Was the director of Radio/TV Martí on or off the reservation when he called Cardinal Ortega a lackey?  Why are we paying a government employee to attack the Church when U.S. policy supports the role it is playing Cuba?

Read on.  This week, the Associated Press reports on an editorial and video produced by Cuba’s government about four Mexicans who were detained during the Pope’s visit in March. It says they were “paid, trained and instructed” to stir up unrest during the Pope’s visit by the Cuban Democratic Directorate.  This outfit, according to Tracey Eaton’s blog, Along the Malecón, has been on the payroll of the National Endowment of Democracy (or “NED”), meaning it receives U.S. taxpayer money.

But wait; it gets worse.  Aron Modig, the Swedish politician who was riding with the late Oswaldo Payá when he was killed in a road wreck last week, met with representatives of the National Democratic Institute and the International Republican Institute, before coming to Cuba, which are funded by the aforementioned National Endowment for Democracy and USAID.  NED’s president quickly published an opinion column in the Washington Post suggesting the Cuban government was complicit in Payá’s death.

Modig was in Cuba distributing funds to dissidents when the accident took place.  Cuba, according to Anya Landau French, is the only country where Modig’s political party undertakes such activities.  USAID also subsidizes the National Democratic Institute and the International Republican Institute, and is responsible for the “regime change” programs that landed its contractor, Alan Gross, in prison.

These things happen in the background, largely invisible until tragedies like the death of Payá or the arrest of an American rise in the headlines.  The U.S. government conducts programs to instigate dissent in Cuba in a semi-covert fashion; conscientious reporters like Tracey Eaton bang their heads against the wall trying to disgorge budgets and other documents using Freedom of Information Act requests (all too often denied); and citizens like us are left guessing when events, often troubling in their appearance, suddenly come to the fore without any context at all.  There is no transparency and no accountability; especially, when neither the Congress, which funds these programs nor the Obama administration, which directs them, has any interest in answering questions like: Is the U.S. really subsidizing protests against the Pope in Cuba using hired agents from Mexico?

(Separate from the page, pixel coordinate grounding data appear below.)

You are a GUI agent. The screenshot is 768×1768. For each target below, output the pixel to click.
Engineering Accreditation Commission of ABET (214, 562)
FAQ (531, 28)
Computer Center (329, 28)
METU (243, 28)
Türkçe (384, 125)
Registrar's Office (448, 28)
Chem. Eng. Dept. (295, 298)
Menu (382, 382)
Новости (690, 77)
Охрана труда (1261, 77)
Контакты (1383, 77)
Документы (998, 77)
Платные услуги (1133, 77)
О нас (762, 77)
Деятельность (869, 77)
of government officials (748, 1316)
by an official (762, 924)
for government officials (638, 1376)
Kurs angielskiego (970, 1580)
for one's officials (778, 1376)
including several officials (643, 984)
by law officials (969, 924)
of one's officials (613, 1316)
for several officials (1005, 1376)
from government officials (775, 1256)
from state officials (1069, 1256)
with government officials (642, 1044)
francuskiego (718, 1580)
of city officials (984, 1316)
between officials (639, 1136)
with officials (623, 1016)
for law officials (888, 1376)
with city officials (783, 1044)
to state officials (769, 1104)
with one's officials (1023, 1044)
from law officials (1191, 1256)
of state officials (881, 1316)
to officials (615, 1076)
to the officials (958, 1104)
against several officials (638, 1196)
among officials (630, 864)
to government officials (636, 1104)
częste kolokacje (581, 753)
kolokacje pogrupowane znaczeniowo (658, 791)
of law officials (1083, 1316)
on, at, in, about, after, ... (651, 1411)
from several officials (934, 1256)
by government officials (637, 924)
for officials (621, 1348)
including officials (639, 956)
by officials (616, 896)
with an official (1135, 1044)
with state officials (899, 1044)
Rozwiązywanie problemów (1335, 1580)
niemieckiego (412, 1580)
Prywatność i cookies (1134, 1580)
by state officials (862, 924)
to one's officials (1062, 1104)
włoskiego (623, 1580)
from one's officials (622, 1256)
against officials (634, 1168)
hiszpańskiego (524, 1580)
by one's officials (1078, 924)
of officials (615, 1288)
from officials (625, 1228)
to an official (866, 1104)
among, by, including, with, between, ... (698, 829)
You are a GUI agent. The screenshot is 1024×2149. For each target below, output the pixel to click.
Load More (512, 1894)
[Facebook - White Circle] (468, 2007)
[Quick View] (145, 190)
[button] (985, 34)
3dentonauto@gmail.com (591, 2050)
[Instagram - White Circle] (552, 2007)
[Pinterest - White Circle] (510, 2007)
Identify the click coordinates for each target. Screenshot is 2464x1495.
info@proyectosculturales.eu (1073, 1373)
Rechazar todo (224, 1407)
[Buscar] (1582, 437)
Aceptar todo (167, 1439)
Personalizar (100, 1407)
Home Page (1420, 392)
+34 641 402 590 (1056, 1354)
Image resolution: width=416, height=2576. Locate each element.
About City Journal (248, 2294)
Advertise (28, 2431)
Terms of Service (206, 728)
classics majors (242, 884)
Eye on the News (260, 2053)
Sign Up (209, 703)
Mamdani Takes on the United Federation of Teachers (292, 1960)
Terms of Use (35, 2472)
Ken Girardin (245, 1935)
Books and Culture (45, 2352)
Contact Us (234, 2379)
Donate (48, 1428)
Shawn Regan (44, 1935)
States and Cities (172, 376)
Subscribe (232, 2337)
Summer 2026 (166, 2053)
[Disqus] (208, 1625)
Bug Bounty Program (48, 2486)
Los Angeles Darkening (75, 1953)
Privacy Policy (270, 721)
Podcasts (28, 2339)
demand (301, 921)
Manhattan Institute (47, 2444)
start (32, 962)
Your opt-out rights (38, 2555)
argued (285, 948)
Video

In the end, the biggest casualty is trust, leaving it immensely difficult for the U.S. and Cuban governments to engage with each other on issues that matter and should concern us all.  But, of course, that is exactly where the staunchest opponents of engagement want the two governments to be.  They are, in turn, the authors and funders of the covert activities that take place in Cuba without the consent of the governed here in the U.S.